Well, first let me be the first to welcome you to the forum!! And second, you have such a gorgeous horse!!! I love everything about him!!! I love reining too,and believe that wether or not you are gonna show in reining, that every horse should be trained in reining no matter what they're gonna be doing. Again, welcome to the forum!!!


----------



## Smart Chic (Aug 22, 2010)

Thanks! 

He is a looker, isn't he? When I bought him he was an ugly duckling..

cute foal










ugly duckling:wink:










Reining rules!


----------



## annaleah (Jul 6, 2010)

Oh wow! what a cute foal! I love it when they're all shaggy like that. I think a lot of horses go through that awkward, ugly stage....but he is so stunning now!!! have you had him since he was a baby?


----------



## Smart Chic (Aug 22, 2010)

I bought him when he was 10 months old, he was born in France, and was imported to the Netherlands.


----------



## annaleah (Jul 6, 2010)

Wow!! what a trip for him to take!

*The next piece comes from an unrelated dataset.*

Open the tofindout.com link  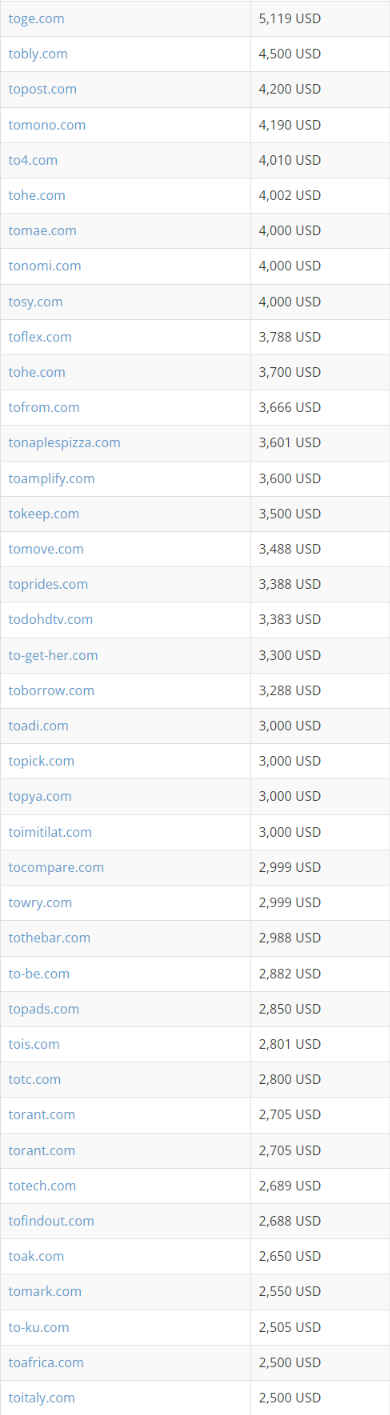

Isn't it wonderful having a horse when they're that young? You two must have an incredible bond.... I bought my arab when he was 2-ish.....and we had such an incredible bond....I miss him terribly though...


----------



## Smart Chic (Aug 22, 2010)

That's a 15 hour drive... Europe is smaller then America 

I love him very much yes, but he isn't the easiest of quarters... not as cool as the are stated to be... lol...

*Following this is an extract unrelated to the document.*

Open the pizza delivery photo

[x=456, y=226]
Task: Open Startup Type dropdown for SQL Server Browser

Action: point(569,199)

But I'm very glad I've had him since he was so young.. you get to know them so well!


----------



## Zora (Mar 18, 2010)

Hi, What a Beautiful horse you have! 
I have a quarter horse too.


----------



## KatCashen (Aug 17, 2010)

WELCOME!! Im drewling over your horse GORGOUS!!!


----------



## smrobs (Jul 30, 2008)

Howdy and welcome to the forum. I have to say that Morris is one of the most stunning horses I have seen in a while, he has such a lovely rich color. I am so jealous of all you folks who have such photogenic horses. All mine ever want to do is just stand around LOL.

Lots of QH are pretty mellow and easy but when you get deep in the performance lines (like your boy), they can get much more challenging.


----------



## Smart Chic (Aug 22, 2010)

Thnx all!

 He likes to show of a bit! lol..

I like his colour very mucht too, I'm not very in to buttermilk buckskins... though they can be gorgeous also...

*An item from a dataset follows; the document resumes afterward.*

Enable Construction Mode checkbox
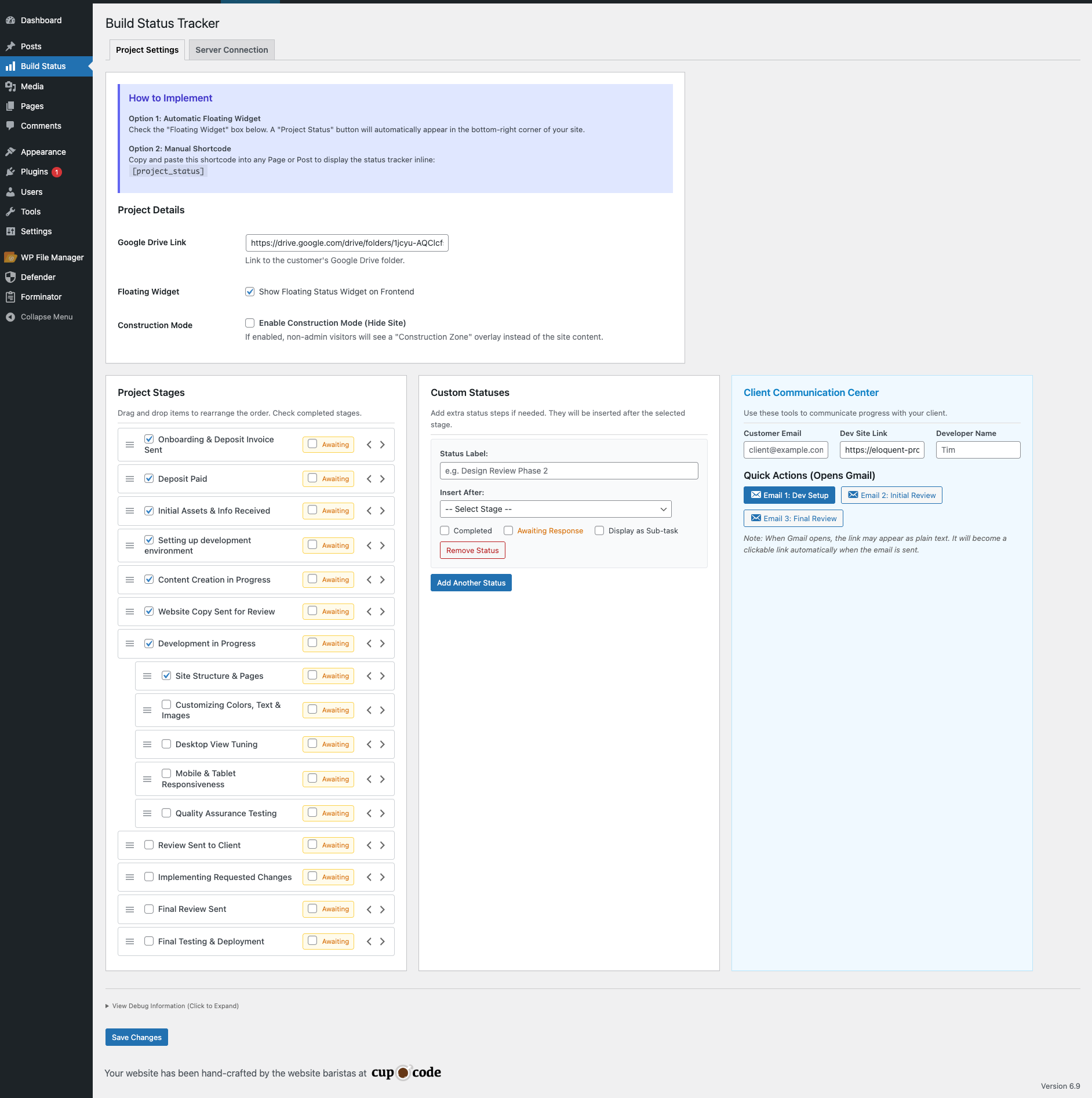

He's got a lot of blood in his pedigree, but when i bought him I didn't read in to it a lot.. I just fell in love with him, looking like the scarecrow he was then... 

later on I found he would be somewhat challeling to work with! lol..


----------



## mliponoga (Jul 24, 2010)

Absolutely gorgeous horse! He's a big boy at only 3 years old too!! Oh, and send your photographer out my way please!!!


----------



## Smart Chic (Aug 22, 2010)

He looks bigger in the pics then he is!

And the photographer Rocks! her name is Gera Hoving!


----------